> [TASK PROMPT]: Would you retype every line below without changing anything?

> [Collected data]:

********************

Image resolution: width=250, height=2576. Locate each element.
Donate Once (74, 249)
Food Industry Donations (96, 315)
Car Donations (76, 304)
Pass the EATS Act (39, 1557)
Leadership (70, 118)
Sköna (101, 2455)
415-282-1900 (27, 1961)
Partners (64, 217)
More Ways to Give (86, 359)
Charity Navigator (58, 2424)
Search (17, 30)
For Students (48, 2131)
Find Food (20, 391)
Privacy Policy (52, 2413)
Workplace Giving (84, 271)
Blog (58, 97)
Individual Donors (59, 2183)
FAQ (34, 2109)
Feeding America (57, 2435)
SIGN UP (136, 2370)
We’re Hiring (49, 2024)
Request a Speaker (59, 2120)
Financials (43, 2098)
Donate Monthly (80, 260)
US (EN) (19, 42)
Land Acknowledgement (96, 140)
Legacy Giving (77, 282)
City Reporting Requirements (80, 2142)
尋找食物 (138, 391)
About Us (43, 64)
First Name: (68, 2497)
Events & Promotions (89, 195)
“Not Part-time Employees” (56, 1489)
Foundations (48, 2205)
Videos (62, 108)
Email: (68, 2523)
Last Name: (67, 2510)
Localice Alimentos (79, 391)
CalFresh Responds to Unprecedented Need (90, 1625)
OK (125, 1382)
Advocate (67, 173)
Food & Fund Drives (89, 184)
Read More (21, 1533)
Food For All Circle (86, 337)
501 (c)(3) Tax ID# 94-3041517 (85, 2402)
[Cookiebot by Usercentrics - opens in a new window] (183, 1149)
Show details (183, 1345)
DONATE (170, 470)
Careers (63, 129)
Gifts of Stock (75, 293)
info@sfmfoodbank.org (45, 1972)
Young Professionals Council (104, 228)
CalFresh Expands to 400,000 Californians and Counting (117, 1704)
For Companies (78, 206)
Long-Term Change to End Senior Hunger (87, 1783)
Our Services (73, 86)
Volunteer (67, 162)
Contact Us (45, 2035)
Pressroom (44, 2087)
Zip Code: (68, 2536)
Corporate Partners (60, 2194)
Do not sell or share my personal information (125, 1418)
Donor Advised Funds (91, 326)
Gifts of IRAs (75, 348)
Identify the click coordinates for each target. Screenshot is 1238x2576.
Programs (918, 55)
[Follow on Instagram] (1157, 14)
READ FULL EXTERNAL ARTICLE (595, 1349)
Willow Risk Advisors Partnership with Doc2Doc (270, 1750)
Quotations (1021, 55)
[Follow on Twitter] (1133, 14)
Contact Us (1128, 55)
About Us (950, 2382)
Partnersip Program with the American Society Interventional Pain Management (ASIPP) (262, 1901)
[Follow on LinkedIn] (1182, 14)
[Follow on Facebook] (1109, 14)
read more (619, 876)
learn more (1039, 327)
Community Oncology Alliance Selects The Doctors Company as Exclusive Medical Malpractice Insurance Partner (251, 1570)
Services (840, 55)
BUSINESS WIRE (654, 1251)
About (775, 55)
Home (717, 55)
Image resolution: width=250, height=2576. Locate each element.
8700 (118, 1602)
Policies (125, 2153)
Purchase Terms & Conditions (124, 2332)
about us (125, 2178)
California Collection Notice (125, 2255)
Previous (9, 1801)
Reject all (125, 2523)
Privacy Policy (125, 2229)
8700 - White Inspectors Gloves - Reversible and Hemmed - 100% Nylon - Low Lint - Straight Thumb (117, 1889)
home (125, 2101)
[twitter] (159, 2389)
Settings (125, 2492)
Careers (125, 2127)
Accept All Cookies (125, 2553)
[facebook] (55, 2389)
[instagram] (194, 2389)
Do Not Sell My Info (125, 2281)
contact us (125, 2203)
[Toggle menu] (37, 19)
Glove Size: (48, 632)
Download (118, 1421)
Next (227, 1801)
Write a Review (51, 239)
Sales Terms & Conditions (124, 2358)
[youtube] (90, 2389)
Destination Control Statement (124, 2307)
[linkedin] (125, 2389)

********************

> [TASK RESPONSE]:
Image resolution: width=250, height=2576. Locate each element.
Donate Once (74, 249)
Food Industry Donations (96, 315)
Car Donations (76, 304)
Pass the EATS Act (39, 1557)
Leadership (70, 118)
Sköna (101, 2455)
415-282-1900 (27, 1961)
Partners (64, 217)
More Ways to Give (86, 359)
Charity Navigator (58, 2424)
Search (17, 30)
For Students (48, 2131)
Find Food (20, 391)
Privacy Policy (52, 2413)
Workplace Giving (84, 271)
Blog (58, 97)
Individual Donors (59, 2183)
FAQ (34, 2109)
Feeding America (57, 2435)
SIGN UP (136, 2370)
We’re Hiring (49, 2024)
Request a Speaker (59, 2120)
Financials (43, 2098)
Donate Monthly (80, 260)
US (EN) (19, 42)
Land Acknowledgement (96, 140)
Legacy Giving (77, 282)
City Reporting Requirements (80, 2142)
尋找食物 (138, 391)
About Us (43, 64)
First Name: (68, 2497)
Events & Promotions (89, 195)
“Not Part-time Employees” (56, 1489)
Foundations (48, 2205)
Videos (62, 108)
Email: (68, 2523)
Last Name: (67, 2510)
Localice Alimentos (79, 391)
CalFresh Responds to Unprecedented Need (90, 1625)
OK (125, 1382)
Advocate (67, 173)
Food & Fund Drives (89, 184)
Read More (21, 1533)
Food For All Circle (86, 337)
501 (c)(3) Tax ID# 94-3041517 (85, 2402)
[Cookiebot by Usercentrics - opens in a new window] (183, 1149)
Show details (183, 1345)
DONATE (170, 470)
Careers (63, 129)
Gifts of Stock (75, 293)
info@sfmfoodbank.org (45, 1972)
Young Professionals Council (104, 228)
CalFresh Expands to 400,000 Californians and Counting (117, 1704)
For Companies (78, 206)
Long-Term Change to End Senior Hunger (87, 1783)
Our Services (73, 86)
Volunteer (67, 162)
Contact Us (45, 2035)
Pressroom (44, 2087)
Zip Code: (68, 2536)
Corporate Partners (60, 2194)
Do not sell or share my personal information (125, 1418)
Donor Advised Funds (91, 326)
Gifts of IRAs (75, 348)
Identify the click coordinates for each target. Screenshot is 1238x2576.
Programs (918, 55)
[Follow on Instagram] (1157, 14)
READ FULL EXTERNAL ARTICLE (595, 1349)
Willow Risk Advisors Partnership with Doc2Doc (270, 1750)
Quotations (1021, 55)
[Follow on Twitter] (1133, 14)
Contact Us (1128, 55)
About Us (950, 2382)
Partnersip Program with the American Society Interventional Pain Management (ASIPP) (262, 1901)
[Follow on LinkedIn] (1182, 14)
[Follow on Facebook] (1109, 14)
read more (619, 876)
learn more (1039, 327)
Community Oncology Alliance Selects The Doctors Company as Exclusive Medical Malpractice Insurance Partner (251, 1570)
Services (840, 55)
BUSINESS WIRE (654, 1251)
About (775, 55)
Home (717, 55)
Image resolution: width=250, height=2576. Locate each element.
8700 (118, 1602)
Policies (125, 2153)
Purchase Terms & Conditions (124, 2332)
about us (125, 2178)
California Collection Notice (125, 2255)
Previous (9, 1801)
Reject all (125, 2523)
Privacy Policy (125, 2229)
8700 - White Inspectors Gloves - Reversible and Hemmed - 100% Nylon - Low Lint - Straight Thumb (117, 1889)
home (125, 2101)
[twitter] (159, 2389)
Settings (125, 2492)
Careers (125, 2127)
Accept All Cookies (125, 2553)
[facebook] (55, 2389)
[instagram] (194, 2389)
Do Not Sell My Info (125, 2281)
contact us (125, 2203)
[Toggle menu] (37, 19)
Glove Size: (48, 632)
Download (118, 1421)
Next (227, 1801)
Write a Review (51, 239)
Sales Terms & Conditions (124, 2358)
[youtube] (90, 2389)
Destination Control Statement (124, 2307)
[linkedin] (125, 2389)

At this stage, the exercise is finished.